• **Exercise directions**
Answer with a single number: the count of lines below that hold "agent".
***** Recorded data
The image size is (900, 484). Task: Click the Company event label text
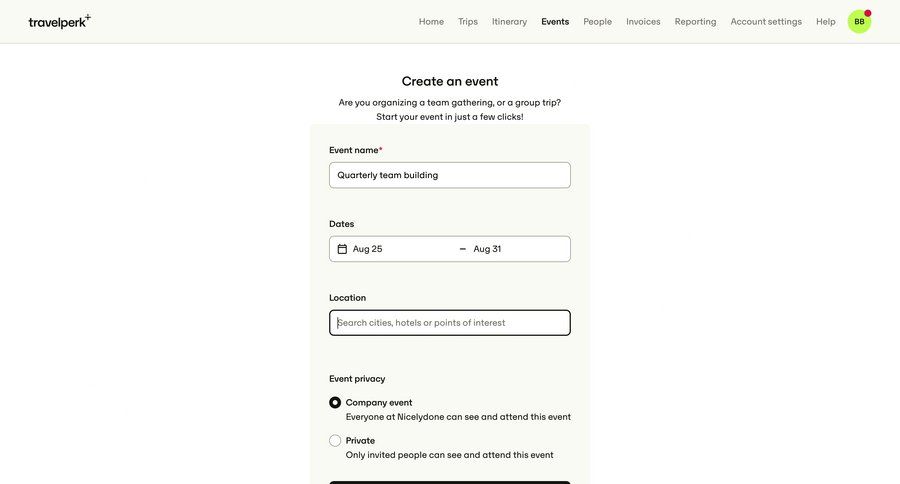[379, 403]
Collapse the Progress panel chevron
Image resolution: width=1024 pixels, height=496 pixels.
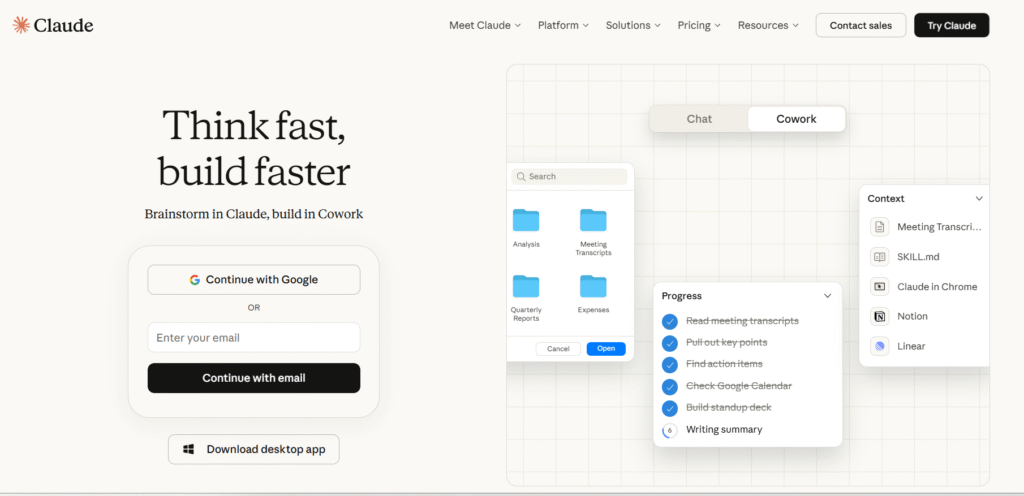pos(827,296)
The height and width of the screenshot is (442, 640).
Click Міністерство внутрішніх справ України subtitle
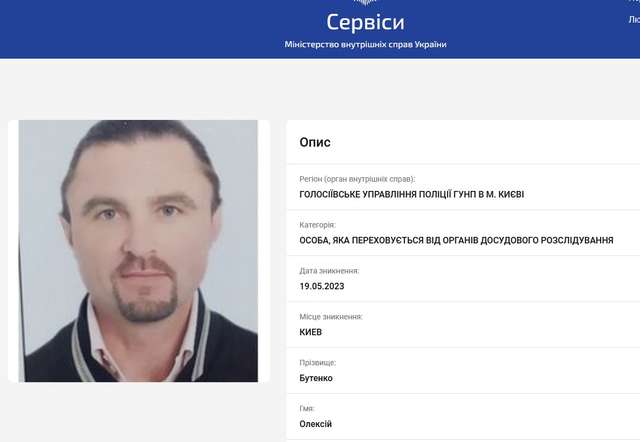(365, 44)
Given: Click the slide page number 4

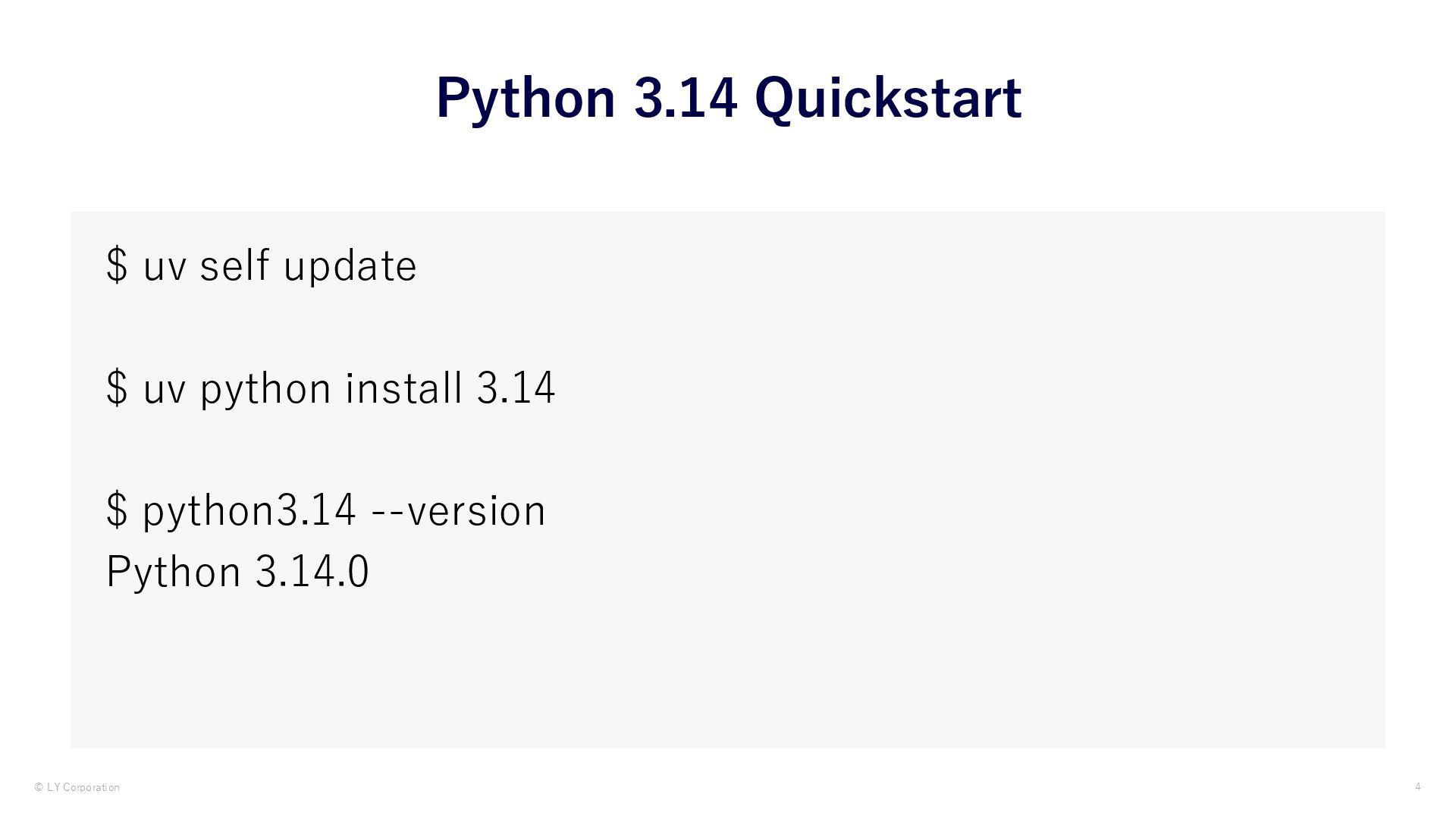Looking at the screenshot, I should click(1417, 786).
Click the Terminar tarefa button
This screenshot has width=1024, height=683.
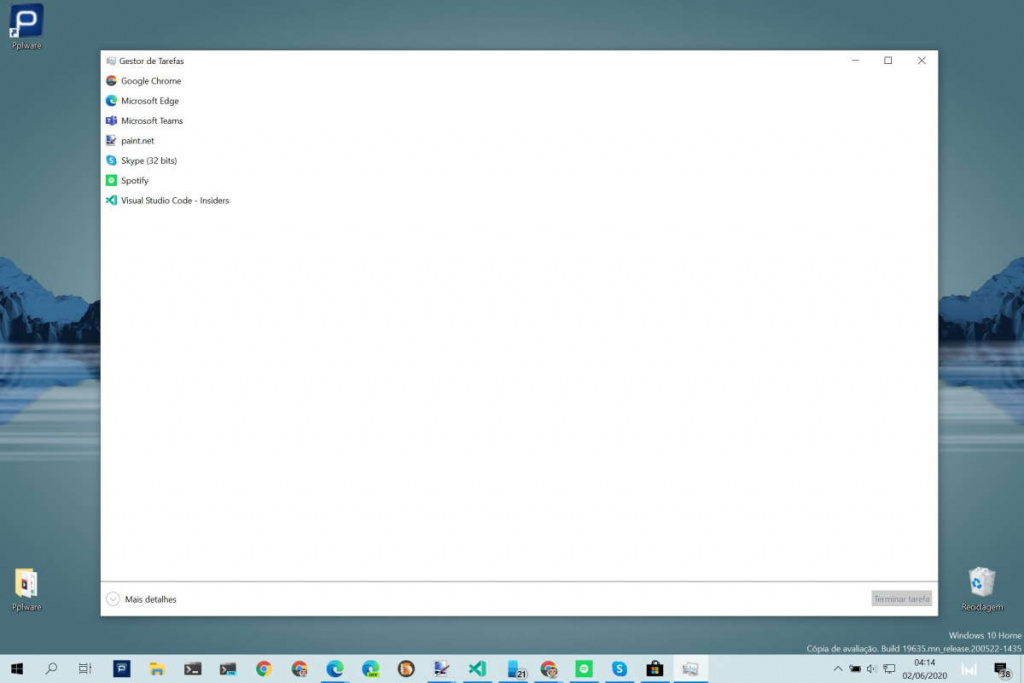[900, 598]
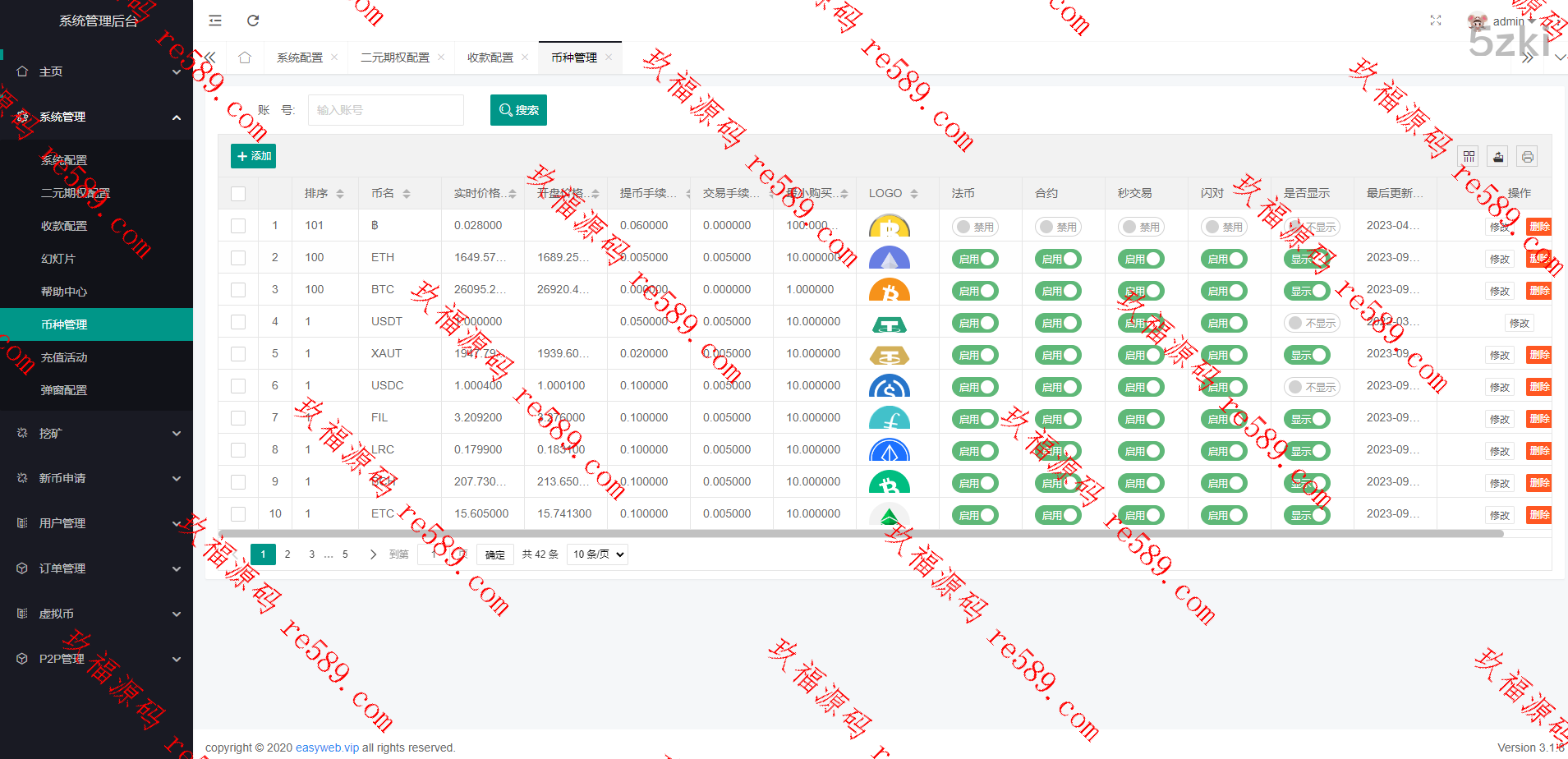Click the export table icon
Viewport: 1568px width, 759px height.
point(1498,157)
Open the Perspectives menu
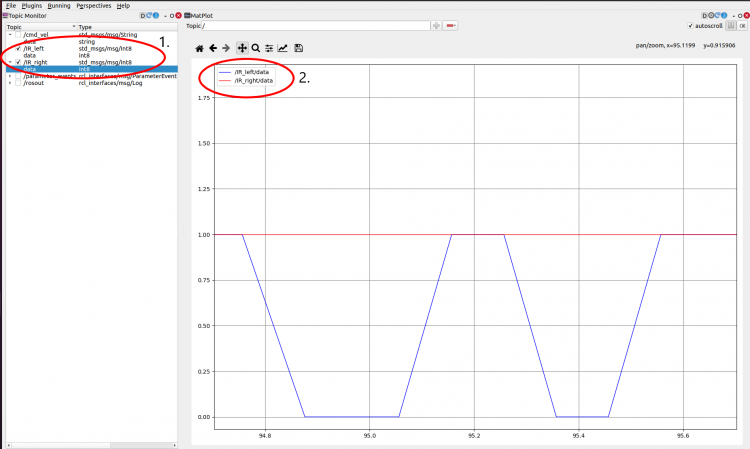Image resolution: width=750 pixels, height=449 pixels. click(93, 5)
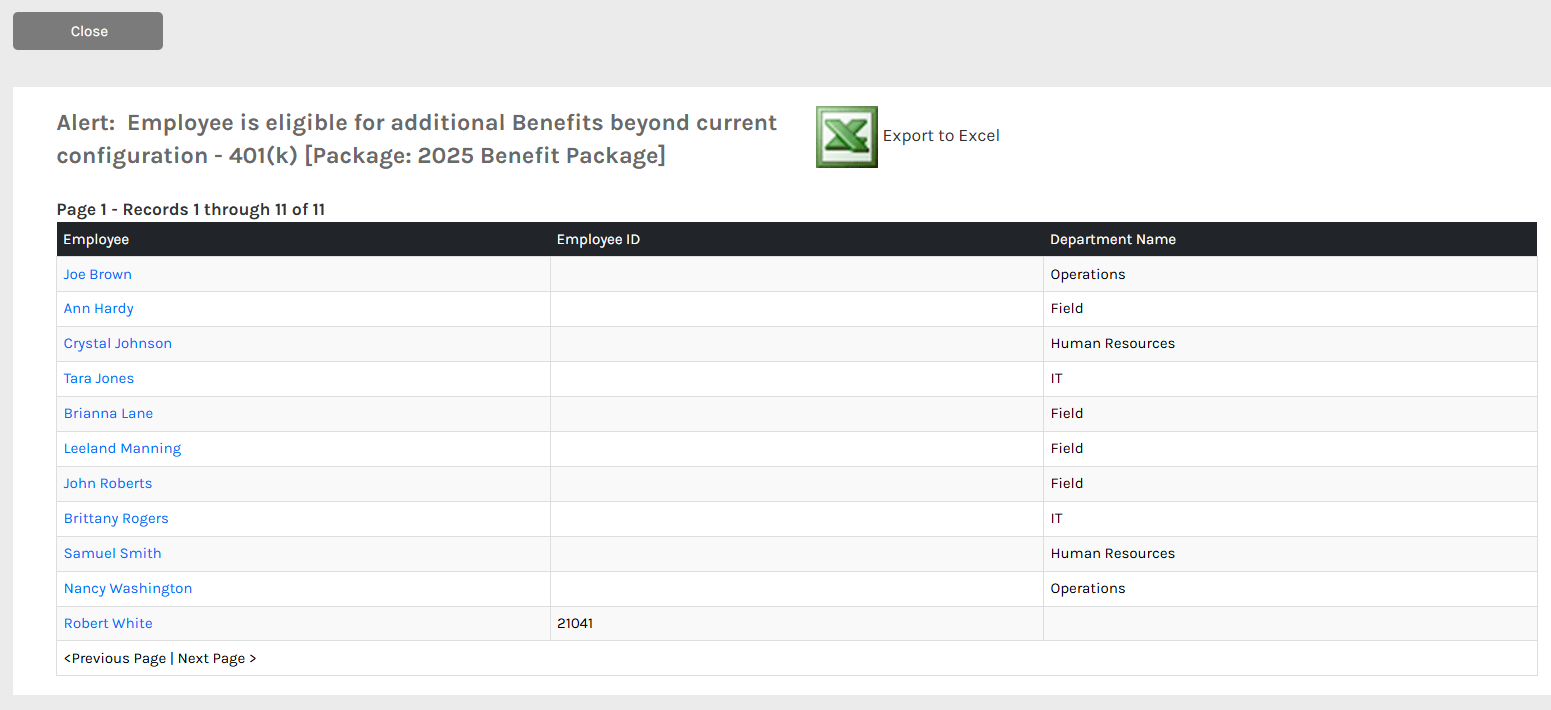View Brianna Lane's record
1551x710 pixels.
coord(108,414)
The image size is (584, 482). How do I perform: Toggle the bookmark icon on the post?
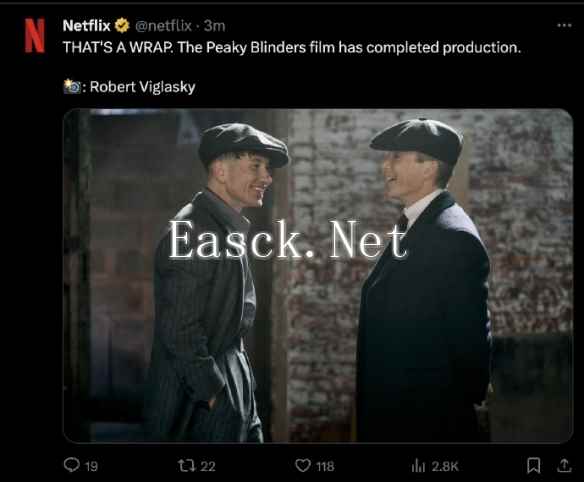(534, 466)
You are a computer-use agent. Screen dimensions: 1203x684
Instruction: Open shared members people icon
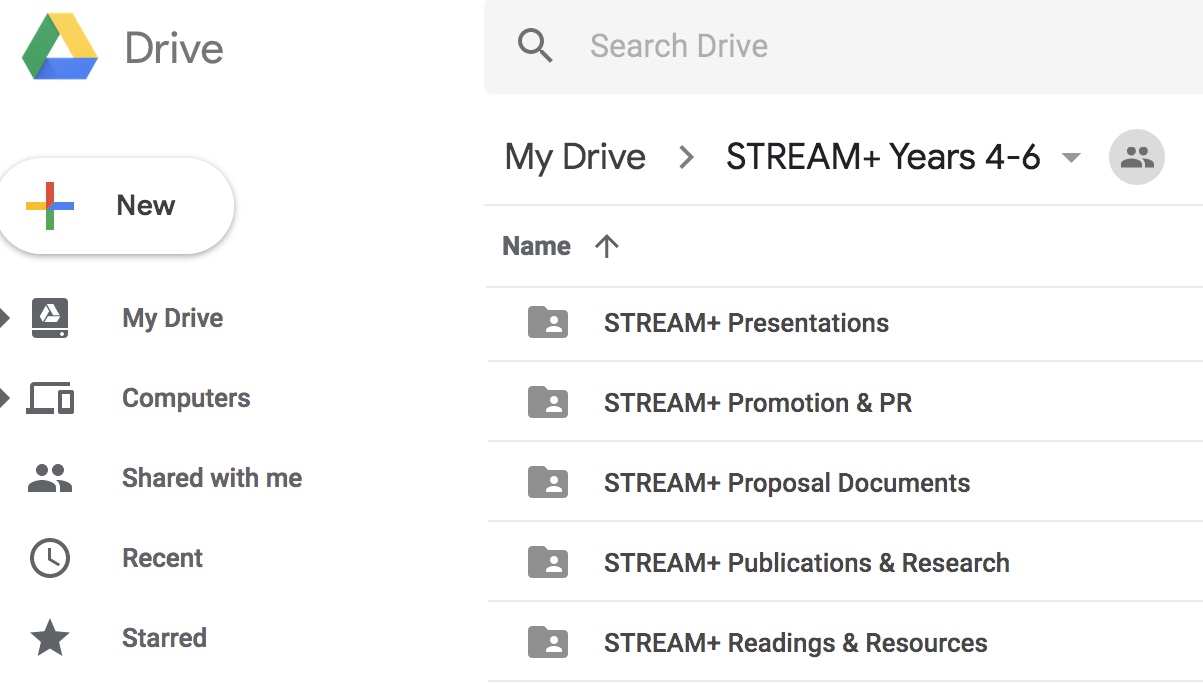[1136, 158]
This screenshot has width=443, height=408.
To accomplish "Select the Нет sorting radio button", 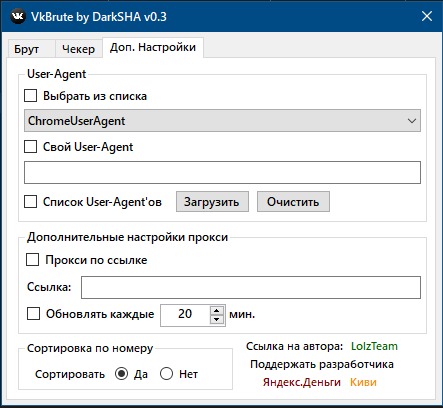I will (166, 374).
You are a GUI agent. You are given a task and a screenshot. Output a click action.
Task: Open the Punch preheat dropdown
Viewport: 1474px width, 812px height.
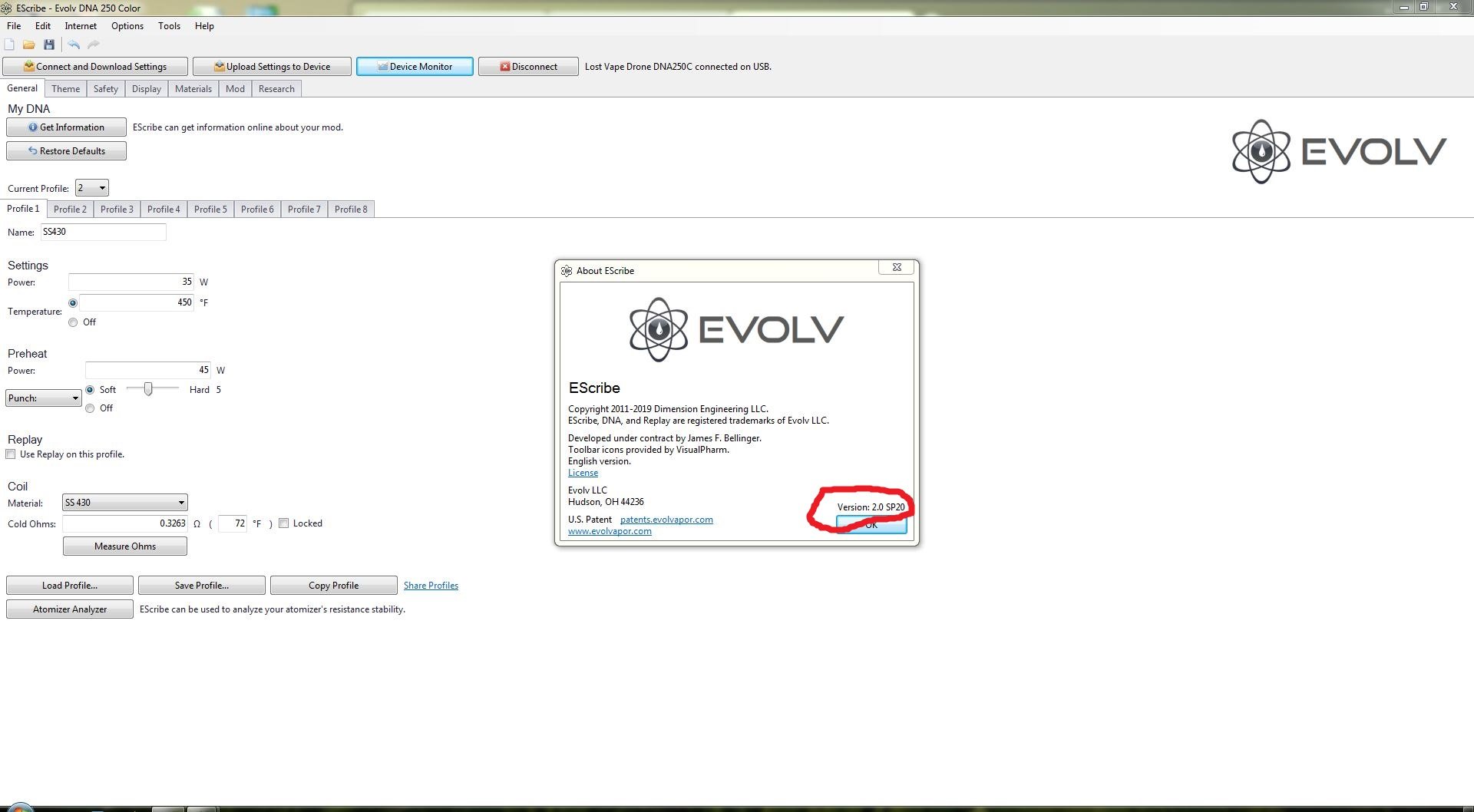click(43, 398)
**********
• **Solved problem**
2